# [Task requirements]
Turn the lines of the records into a JSON list of strings, one string per line and no blank lines, starting with the line that contains "Open the filter settings sliders icon" and going on through the end of the records. Leave the pictures out.

# [Material to process]
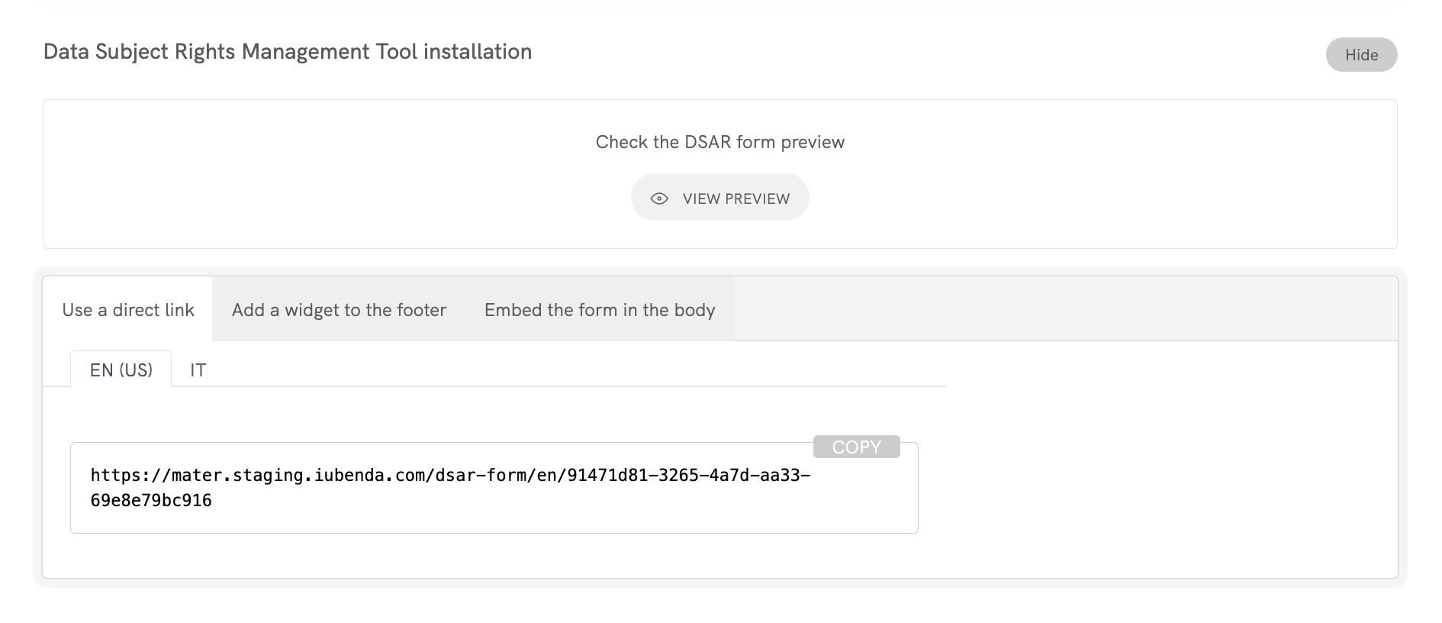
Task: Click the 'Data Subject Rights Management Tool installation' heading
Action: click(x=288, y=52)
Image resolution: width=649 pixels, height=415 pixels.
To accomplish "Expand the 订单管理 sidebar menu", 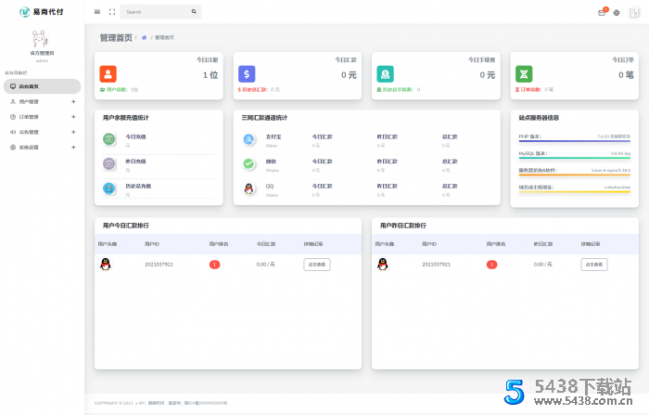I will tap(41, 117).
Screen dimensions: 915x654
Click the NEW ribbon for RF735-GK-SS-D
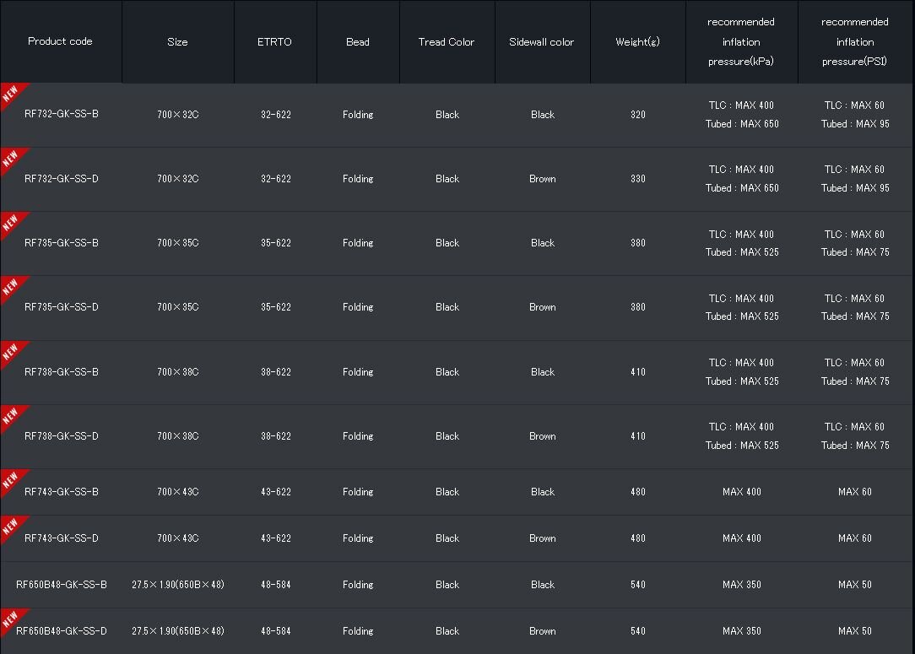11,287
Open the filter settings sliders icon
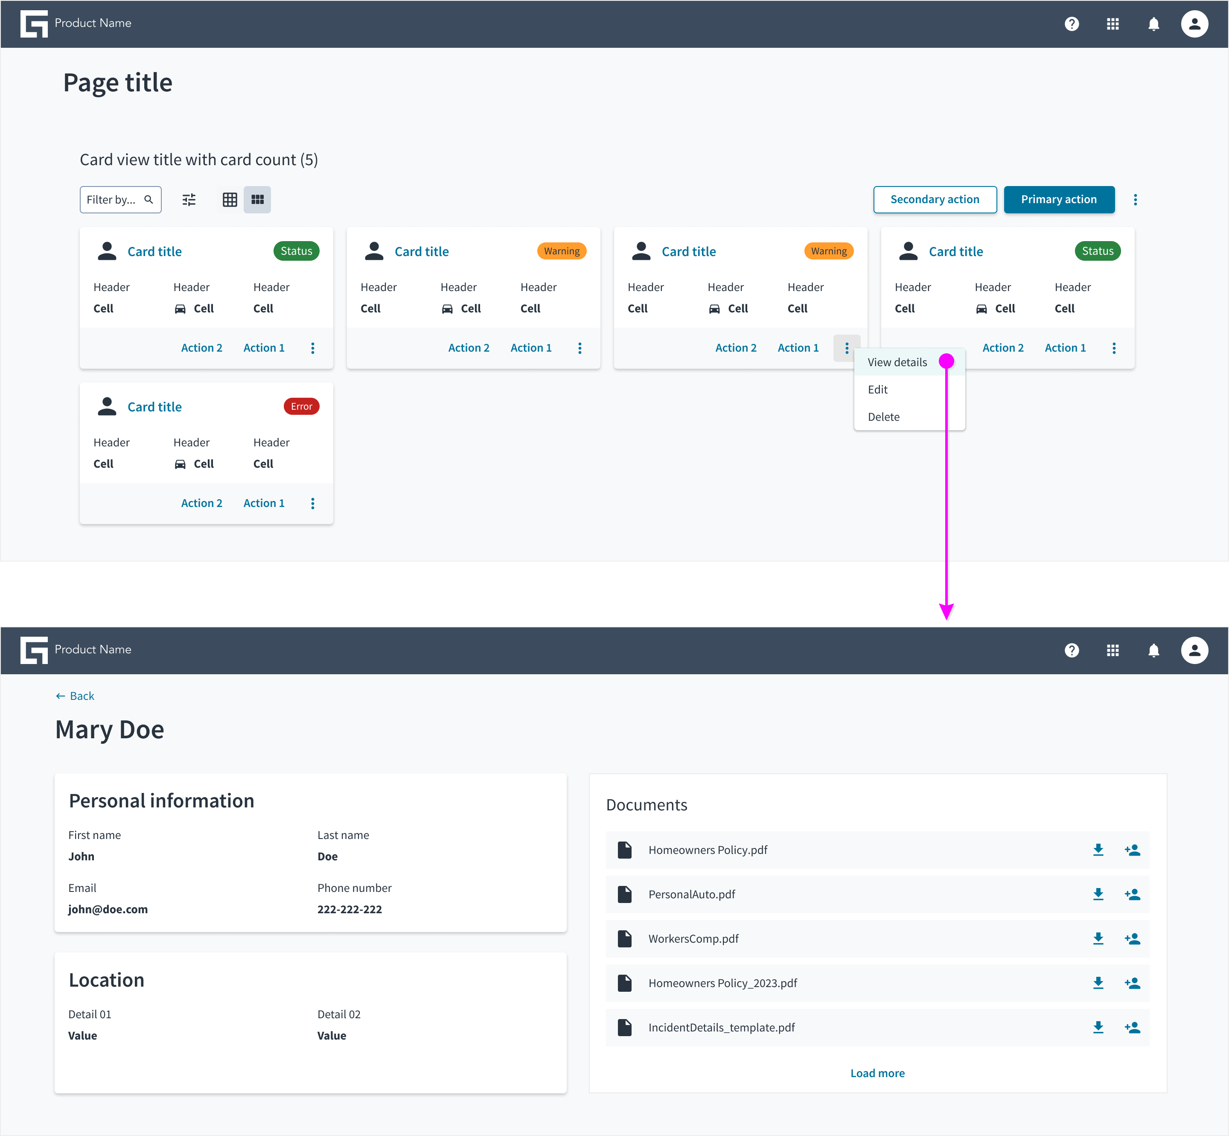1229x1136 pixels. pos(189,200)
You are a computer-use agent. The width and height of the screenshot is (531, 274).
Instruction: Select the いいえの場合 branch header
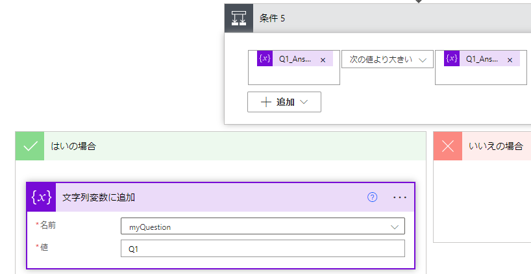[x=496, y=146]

# [Answer to the problem]
[
  "Open the filter settings sliders icon",
  "1229x1136 pixels. pos(189,200)",
  "You are a computer-use agent. The width and height of the screenshot is (531, 274).",
  "Instruction: Select the いいえの場合 branch header",
  "[x=496, y=146]"
]